2017 Capital Fringe Review: ‘Ghouls’

There is a moment in Sean Surla’s one-woman piece, Ghouls, where Emel Haddad – Surla’s stand-in for herself, and an extraordinarily generous actress – describes driving to the top of Pike’s Peak with her family. Along the way, before the very top, she wants her mother to stop the car, to revel in the experience of being in the middle of clouds. Her mother, though, breaks the spell, revealing the trick masquerading as truth: the middle of clouds are nothing but fog. It’s the perspective of distance that gives them shape.

That exhale of insight is profound: the middle of something offers us no context; it can offer only the experience itself. In the middle of something is never where you’ll understand it. The middle only means there’s at least half left to get through. Those kinds of moments are sprinkled throughout Surla’s script.

Ghouls is an expansive memory play, where Surla allows her nostalgia free rein. What starts as a children’s game of tag involving ghouls, zombies, and humans, turns to first loves, stolen girlfriends (her brother swoops in like clockwork, stealing crushes in that easy way straight boys have about them), meditations on moving, insights about desire.

For an hour, Haddad, as “Sean Surla,” holds our attention and commands the stage. She is immediately engaging and vulnerable, intelligent and curious. Solo shows are super risky; if it’s terrible, it’s going to be solidly terrible for the duration. (The Mike Daisy Effect, one might call it, for personal reasons.) Fortunately for Fringe-goers, the compassion in Surla’s script is matched with a talented actor in Haddad.

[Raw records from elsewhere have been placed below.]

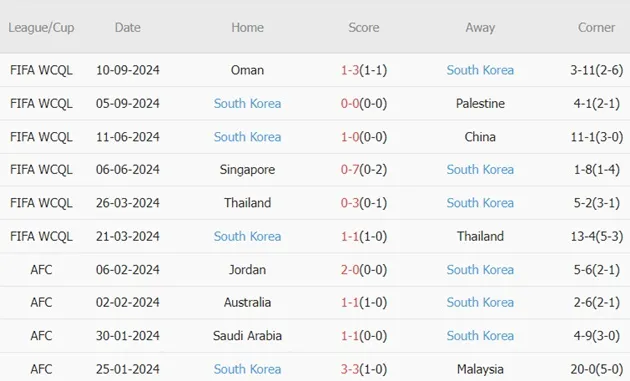This screenshot has width=630, height=381.
Task: Select the Corner column header
Action: click(596, 27)
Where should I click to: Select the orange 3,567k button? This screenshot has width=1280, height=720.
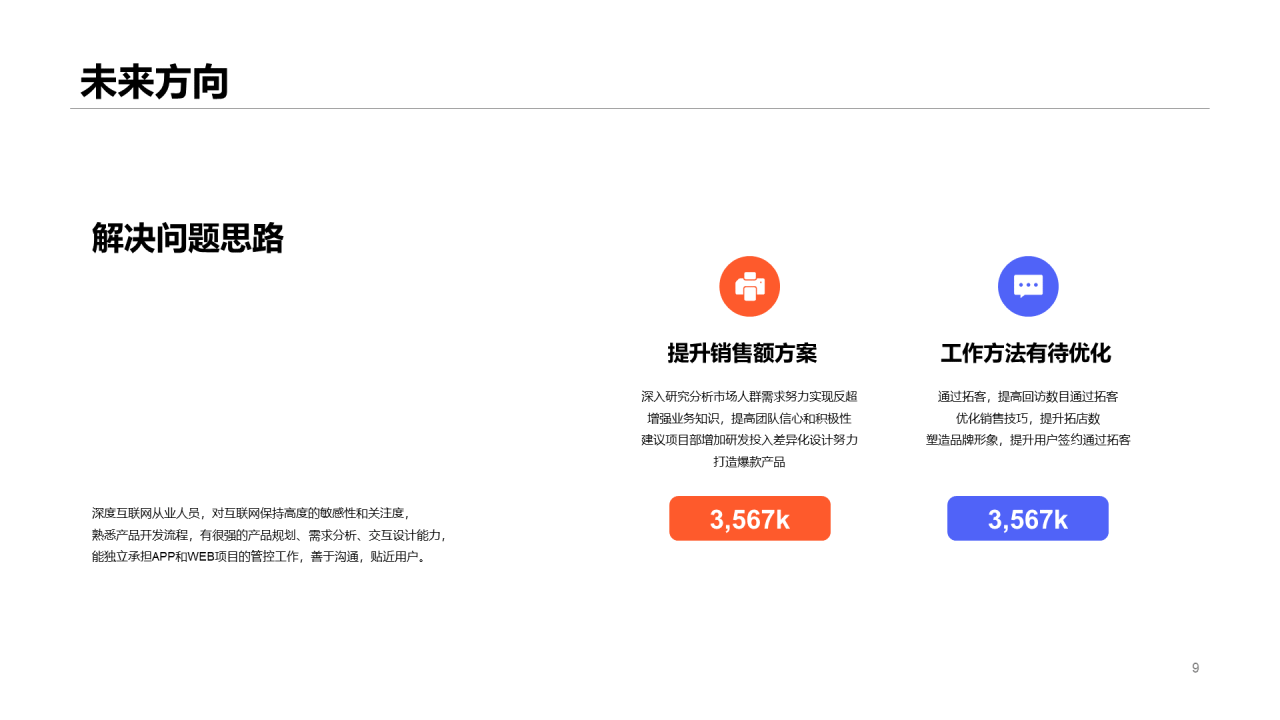coord(749,519)
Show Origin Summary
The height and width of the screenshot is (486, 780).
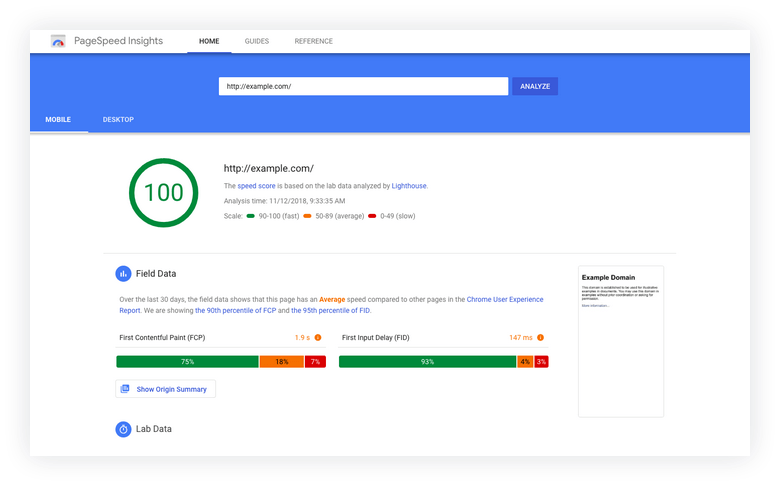(166, 389)
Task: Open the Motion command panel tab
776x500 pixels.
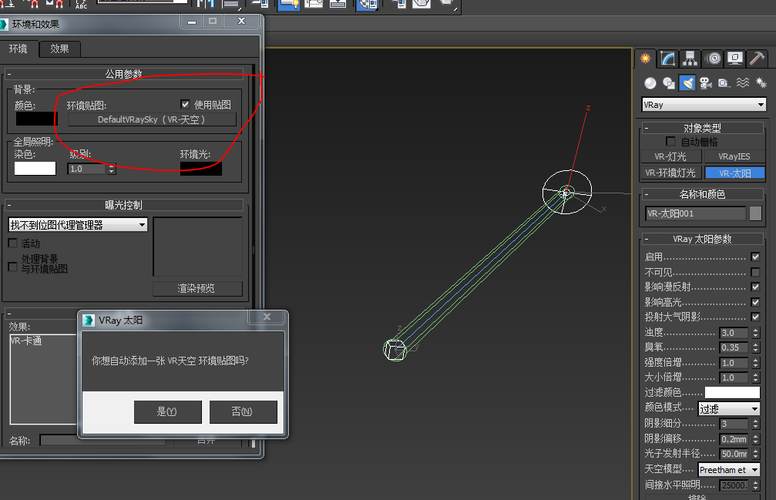Action: pos(713,59)
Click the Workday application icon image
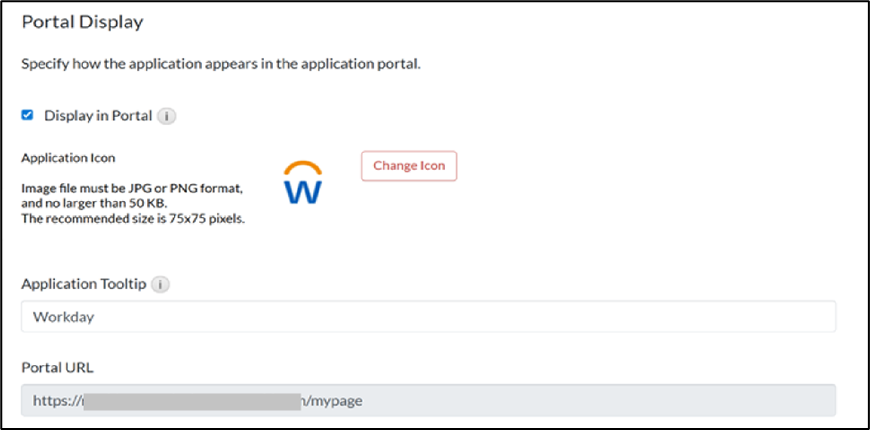The image size is (870, 430). (x=303, y=181)
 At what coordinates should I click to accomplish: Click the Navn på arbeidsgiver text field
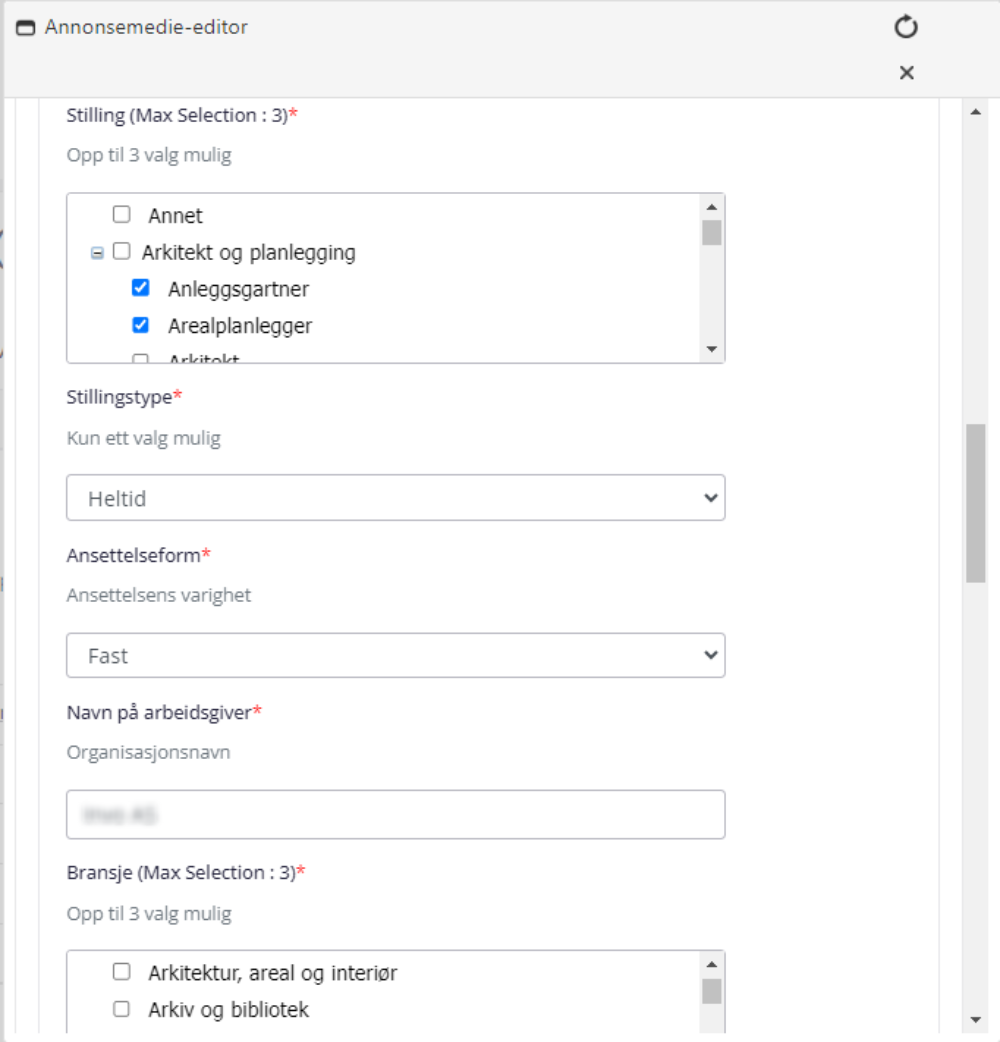395,814
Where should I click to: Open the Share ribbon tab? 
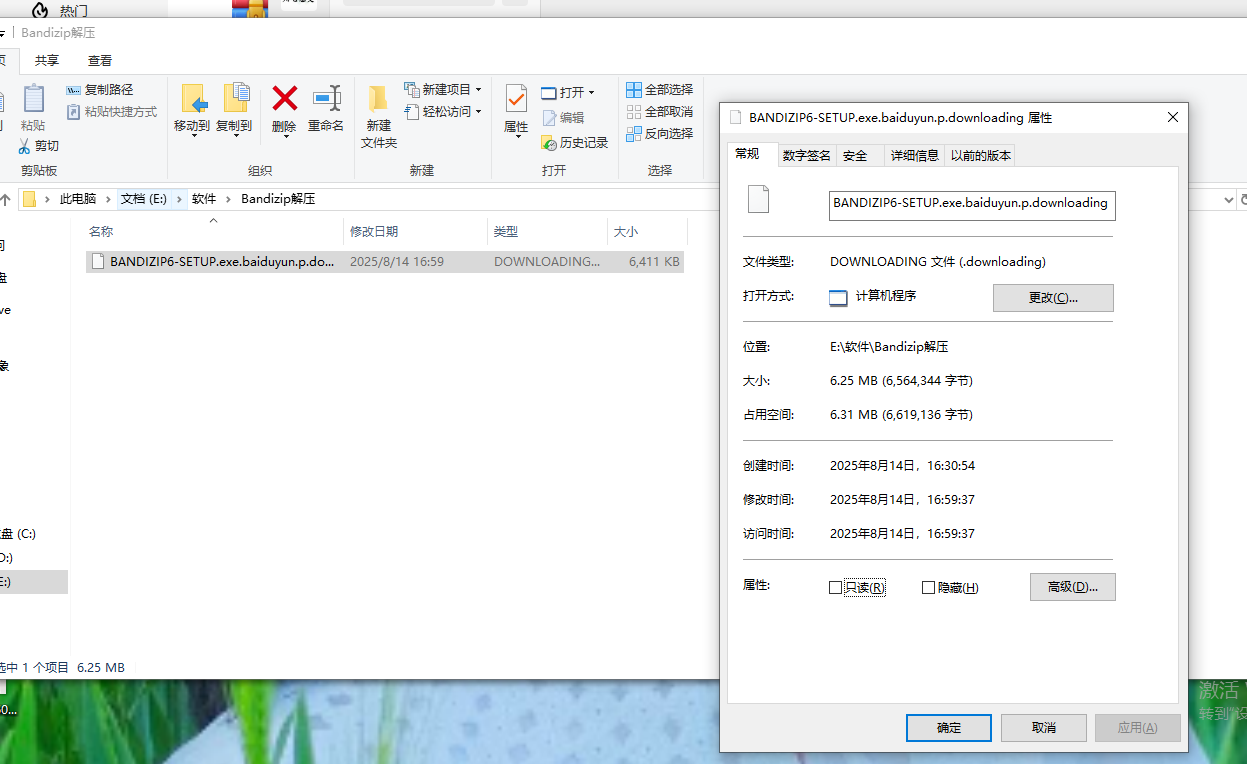[47, 61]
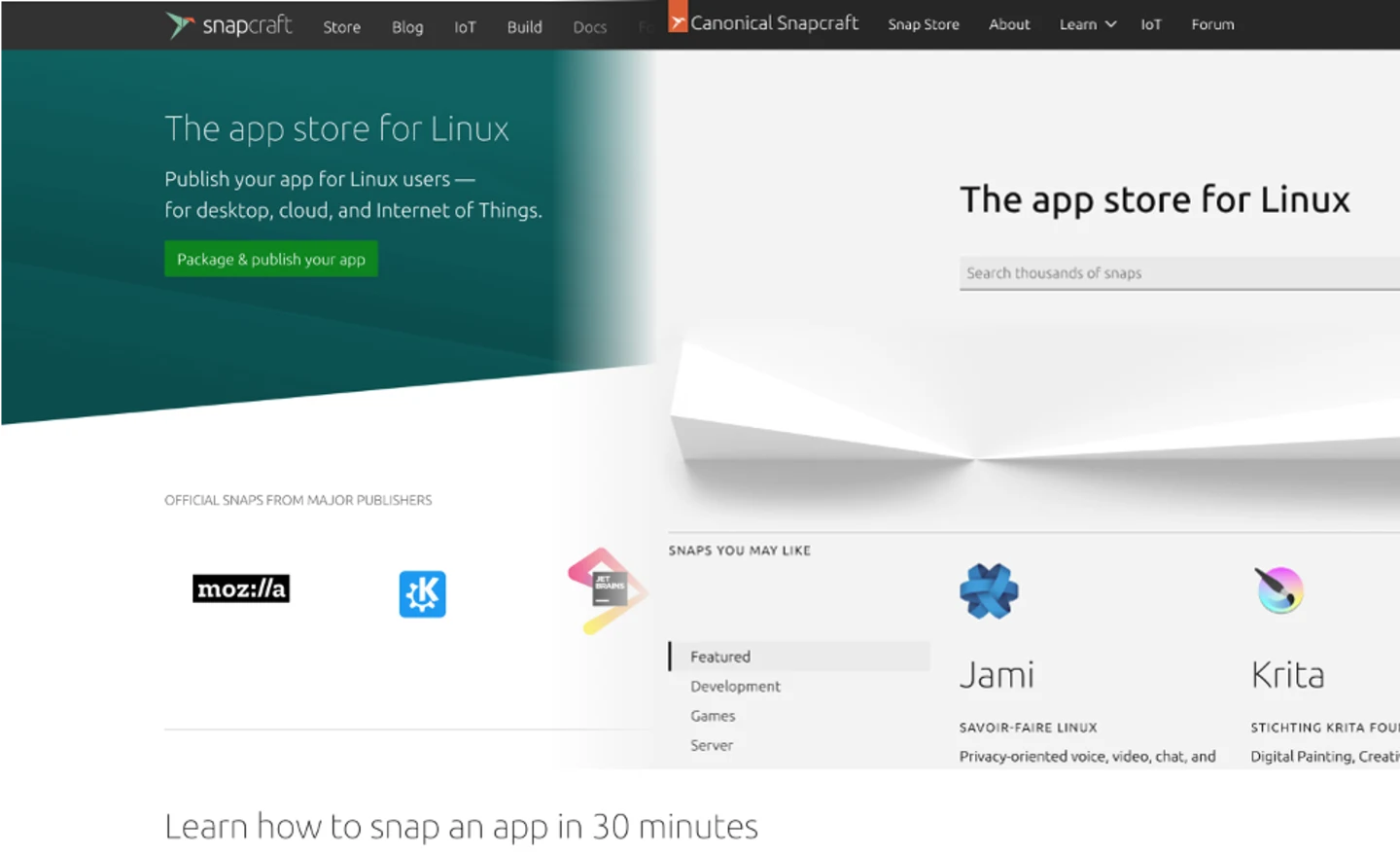Open Store in the old navigation bar
The height and width of the screenshot is (855, 1400).
point(341,27)
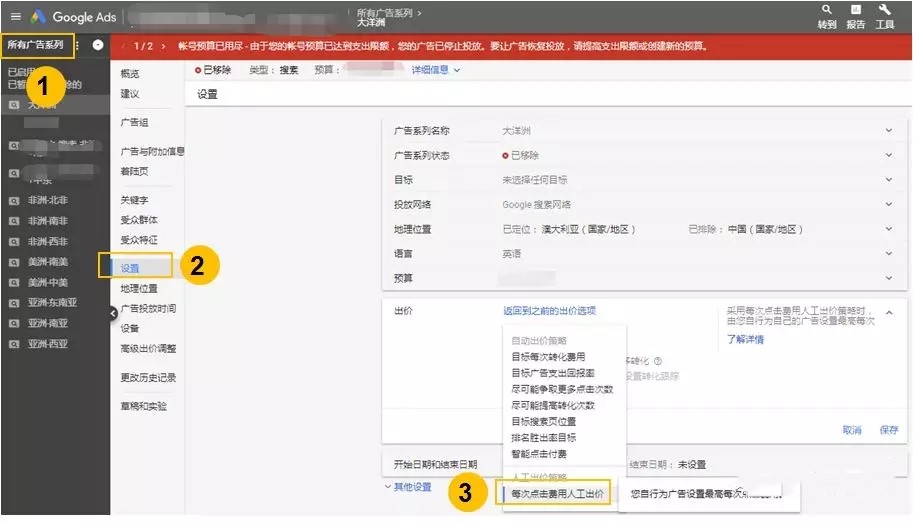Screen dimensions: 913x523
Task: Select 每次点击费用人工出价 from strategy list
Action: coord(558,494)
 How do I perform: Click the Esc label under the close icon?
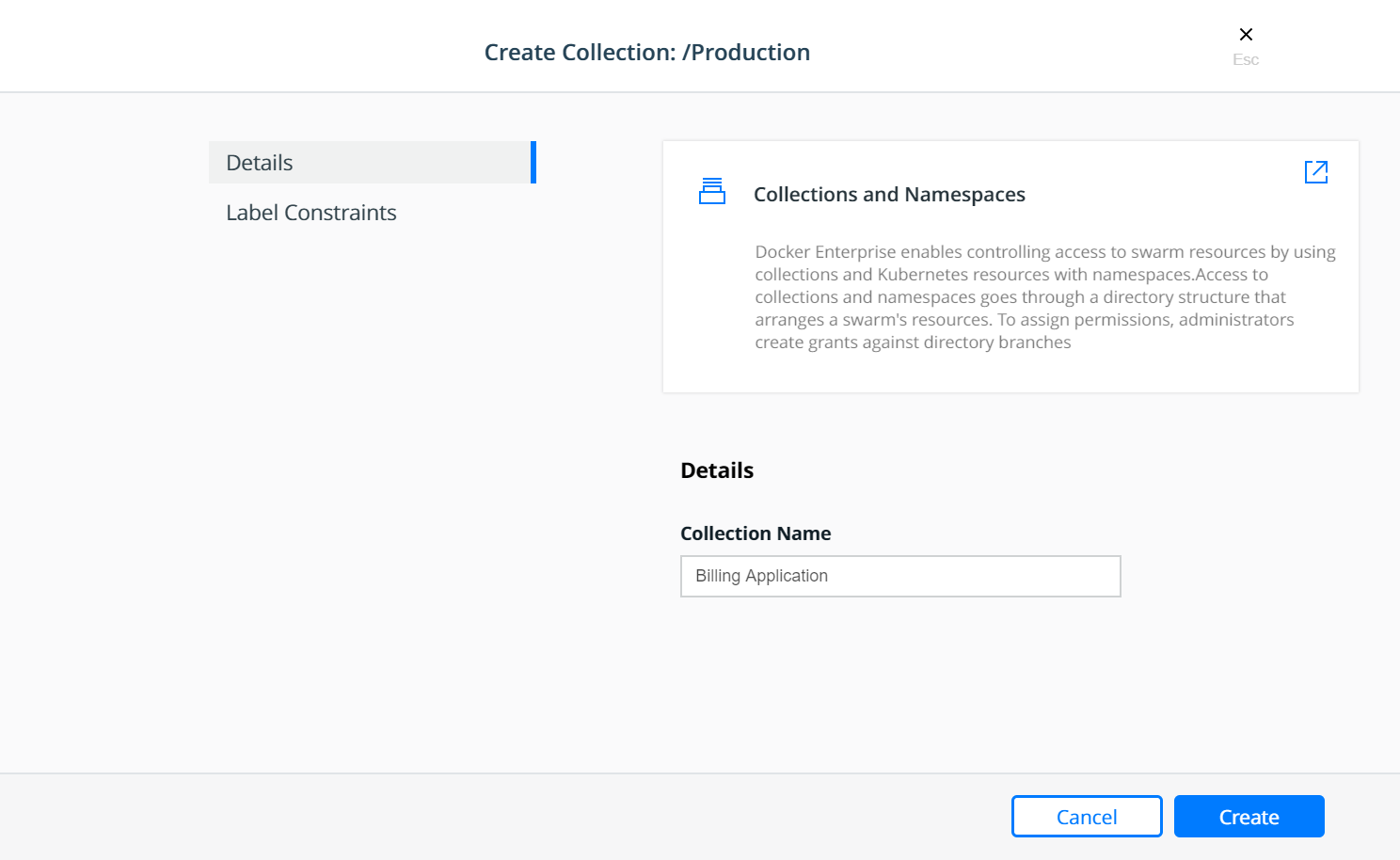coord(1246,59)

Theater is a magical space, and this script isn’t biography – and it shouldn’t be. It’s a spell Surla casts to grant herself forgiveness, understanding, reflection, and peace. If it ranges sometimes farther out than it needs to – and the script itself could benefit from some editing, tightening – it’s only because moments like that one, in the clouds near the top of Pike’s Peak, need breathing room to be found.

Running Time: 60 minutes, with no intermission.

Ghouls plays through July 16, 2017, at Atlas Performing Arts Center: Lab II – 1333 H Street NE, in Washington, D.C. For tickets, call (866) 811-4111, or purchase them online.





  1. Four stars? That’s bananas. Did we see the same show? It was a disjointed story that was hard to follow and ultimately rather pointless. Little character development and an actor continually walking behind a black box to remember her lines left me with the worst emotion one can find in theater: boredom. The script needs an overhaul if it is even worth saving.